Back Rooms, Board Rooms - Reasonable Accommodation and Resistance Under the ADA
59 Pages Posted: 18 Aug 2008
Reasonable accommodations under the Americans with Disabilities Act (ADA) are at the center of the integration of people with disabilities into mainstream work environments. Responses on the part of employers, however, have couched many feasible accommodations as excessive, burdensome, and costly. Employers resist hiring people with disabilities and accommodating existing disabled employees. This position is affirmed by societal and legal messages about the inferiority of disabled workers. Courts have tended to take a pro-employer point of view, deciding that some accommodations are unreasonable without specifically unpacking that concept in relation to the language and spirit of the ADA. Meanwhile, one of the most important parts of the ADA remains largely undefined and employers and courts can take cover behind a vague notion of reasonableness whenever any request seems like too much.
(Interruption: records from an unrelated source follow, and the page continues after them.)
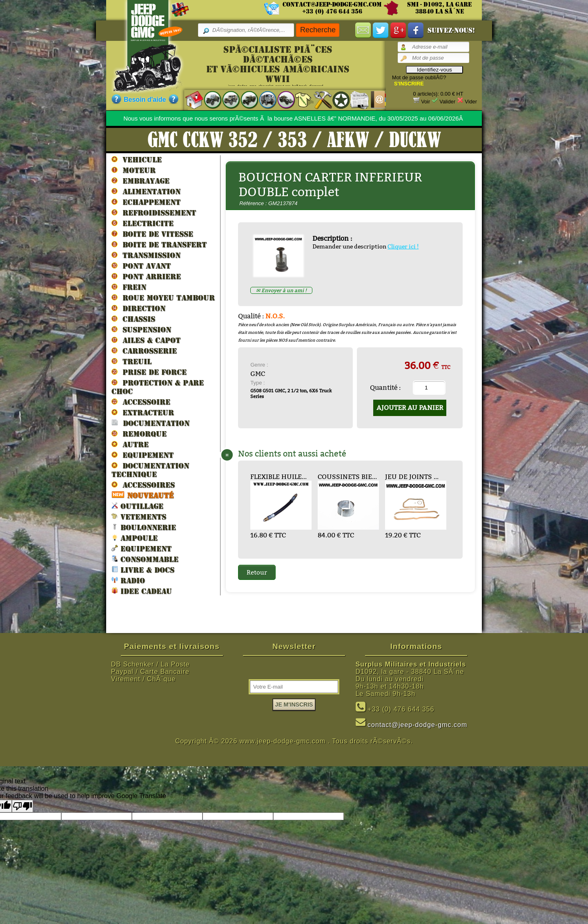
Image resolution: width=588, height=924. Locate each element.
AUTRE (130, 444)
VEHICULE (136, 159)
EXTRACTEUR (143, 412)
While scholars have debated whether or not the ADA goes too far in requiring employers to adapt to the needs of disabled individuals, the latter are cast aside in the reasonable accommodation process by employers, courts, and scholars themselves. As a result of this exclusion, people with disabilities struggle to get even the most basic and achievable accommodations granted, such as those related to transportation and assistance with arriving at work. This Article advocates for the involvement of people with disabilities in the accommodation process, not only from a place of cooperation but also in the form of resistance to subjugation. This participation must happen at all levels for any meaningful change to happen in the American workforce. The realization of it depends not on the generosity of employers, jurists, or scholars, but on people with disabilities' active confrontation of unjust and irrational interpretations of the ADA. Relying on disability studies approaches and a social model of disability, the author places prospective and current workers with disabilities at the center of the reasonable accommodation process. She suggests that those models can go even farther - and be replaced by a resistance model - to recognize and respond to the biases and prejudices about people with disabilities that lead to their marginalization at work and in communities.